_WHAT YOU ARE ASKED TO DO:_
Show every line of the data below that includes the word "list".

------------------------

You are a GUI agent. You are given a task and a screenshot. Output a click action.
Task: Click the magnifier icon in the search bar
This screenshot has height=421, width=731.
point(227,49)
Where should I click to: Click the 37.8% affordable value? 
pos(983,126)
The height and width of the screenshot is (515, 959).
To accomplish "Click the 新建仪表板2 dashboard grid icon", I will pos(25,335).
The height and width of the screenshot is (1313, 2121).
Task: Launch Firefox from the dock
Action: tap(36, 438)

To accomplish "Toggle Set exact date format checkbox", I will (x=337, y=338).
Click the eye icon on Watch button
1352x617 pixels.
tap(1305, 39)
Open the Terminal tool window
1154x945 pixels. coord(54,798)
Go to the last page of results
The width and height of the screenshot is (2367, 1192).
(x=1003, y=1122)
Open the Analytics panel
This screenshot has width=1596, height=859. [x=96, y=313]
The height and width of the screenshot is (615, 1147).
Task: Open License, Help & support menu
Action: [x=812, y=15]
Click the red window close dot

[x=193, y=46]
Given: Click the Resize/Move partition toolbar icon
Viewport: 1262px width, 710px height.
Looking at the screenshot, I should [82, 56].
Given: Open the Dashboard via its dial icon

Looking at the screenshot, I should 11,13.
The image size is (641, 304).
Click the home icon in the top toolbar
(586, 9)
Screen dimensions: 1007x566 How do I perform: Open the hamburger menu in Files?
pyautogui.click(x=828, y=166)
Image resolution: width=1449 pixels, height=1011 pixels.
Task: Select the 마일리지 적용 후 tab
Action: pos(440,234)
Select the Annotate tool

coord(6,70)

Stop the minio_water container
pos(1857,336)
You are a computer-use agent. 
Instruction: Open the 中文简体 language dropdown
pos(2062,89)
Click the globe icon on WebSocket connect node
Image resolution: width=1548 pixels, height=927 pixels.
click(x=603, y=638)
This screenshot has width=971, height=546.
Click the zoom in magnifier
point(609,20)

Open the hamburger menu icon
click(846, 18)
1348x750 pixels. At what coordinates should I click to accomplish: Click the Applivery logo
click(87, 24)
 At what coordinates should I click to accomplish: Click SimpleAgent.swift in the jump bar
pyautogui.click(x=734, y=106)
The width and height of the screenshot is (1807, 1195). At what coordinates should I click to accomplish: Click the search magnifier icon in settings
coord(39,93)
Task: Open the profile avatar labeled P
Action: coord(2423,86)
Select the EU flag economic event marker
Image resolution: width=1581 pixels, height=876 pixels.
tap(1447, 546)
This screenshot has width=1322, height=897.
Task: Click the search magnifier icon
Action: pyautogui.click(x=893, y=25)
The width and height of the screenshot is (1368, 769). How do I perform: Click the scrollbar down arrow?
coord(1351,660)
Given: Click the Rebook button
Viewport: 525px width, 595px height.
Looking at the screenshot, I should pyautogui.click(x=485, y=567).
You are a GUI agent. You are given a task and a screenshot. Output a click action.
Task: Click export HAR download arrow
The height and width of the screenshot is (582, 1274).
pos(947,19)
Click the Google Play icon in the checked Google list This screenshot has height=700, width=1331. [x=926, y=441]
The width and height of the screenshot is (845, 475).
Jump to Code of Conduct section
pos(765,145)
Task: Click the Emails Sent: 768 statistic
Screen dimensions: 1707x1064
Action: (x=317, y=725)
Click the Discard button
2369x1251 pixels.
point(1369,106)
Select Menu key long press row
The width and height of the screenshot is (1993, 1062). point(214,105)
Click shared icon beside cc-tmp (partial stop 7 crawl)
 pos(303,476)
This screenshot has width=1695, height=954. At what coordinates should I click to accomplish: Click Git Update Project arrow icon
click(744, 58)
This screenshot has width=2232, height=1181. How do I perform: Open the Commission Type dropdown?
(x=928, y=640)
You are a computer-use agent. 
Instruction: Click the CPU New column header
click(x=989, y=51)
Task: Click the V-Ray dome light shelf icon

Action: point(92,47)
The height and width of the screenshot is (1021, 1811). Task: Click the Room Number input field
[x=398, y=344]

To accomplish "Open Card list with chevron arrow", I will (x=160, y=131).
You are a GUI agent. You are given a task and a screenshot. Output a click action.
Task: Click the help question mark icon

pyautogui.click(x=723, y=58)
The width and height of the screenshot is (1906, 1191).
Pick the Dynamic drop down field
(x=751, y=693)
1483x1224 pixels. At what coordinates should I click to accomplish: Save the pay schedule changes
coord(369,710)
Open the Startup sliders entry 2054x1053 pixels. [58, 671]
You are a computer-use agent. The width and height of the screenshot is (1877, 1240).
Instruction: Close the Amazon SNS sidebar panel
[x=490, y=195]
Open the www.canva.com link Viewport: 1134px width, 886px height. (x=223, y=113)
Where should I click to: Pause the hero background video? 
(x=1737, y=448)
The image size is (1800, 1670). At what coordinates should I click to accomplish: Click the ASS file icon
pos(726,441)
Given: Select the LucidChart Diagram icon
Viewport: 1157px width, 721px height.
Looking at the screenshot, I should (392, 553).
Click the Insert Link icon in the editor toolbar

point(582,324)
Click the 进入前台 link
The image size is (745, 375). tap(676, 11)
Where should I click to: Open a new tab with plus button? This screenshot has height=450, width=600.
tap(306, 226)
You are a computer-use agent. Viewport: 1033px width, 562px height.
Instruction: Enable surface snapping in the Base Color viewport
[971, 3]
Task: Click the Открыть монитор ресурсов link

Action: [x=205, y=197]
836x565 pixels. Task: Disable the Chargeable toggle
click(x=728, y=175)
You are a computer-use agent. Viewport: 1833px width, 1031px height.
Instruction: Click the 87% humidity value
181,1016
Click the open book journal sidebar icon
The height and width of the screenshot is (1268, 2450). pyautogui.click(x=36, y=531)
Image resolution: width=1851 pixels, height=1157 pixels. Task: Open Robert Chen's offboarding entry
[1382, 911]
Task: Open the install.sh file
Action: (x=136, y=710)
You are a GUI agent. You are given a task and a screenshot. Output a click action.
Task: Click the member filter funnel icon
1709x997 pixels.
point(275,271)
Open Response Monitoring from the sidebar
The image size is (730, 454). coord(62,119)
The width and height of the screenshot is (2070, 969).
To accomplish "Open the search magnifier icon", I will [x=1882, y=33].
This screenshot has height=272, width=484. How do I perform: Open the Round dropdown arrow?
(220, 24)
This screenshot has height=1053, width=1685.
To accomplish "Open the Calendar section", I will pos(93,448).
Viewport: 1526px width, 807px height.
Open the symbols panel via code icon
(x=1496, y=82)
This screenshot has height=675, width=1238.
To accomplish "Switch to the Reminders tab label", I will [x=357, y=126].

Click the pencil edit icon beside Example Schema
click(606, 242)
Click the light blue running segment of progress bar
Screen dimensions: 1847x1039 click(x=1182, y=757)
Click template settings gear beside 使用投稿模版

------------------------

_TASK RESPONSE:_
Click the Google Play icon in the checked Google list This screenshot has height=700, width=1331. [x=926, y=441]
To accomplish "Open Card list with chevron arrow", I will (x=160, y=131).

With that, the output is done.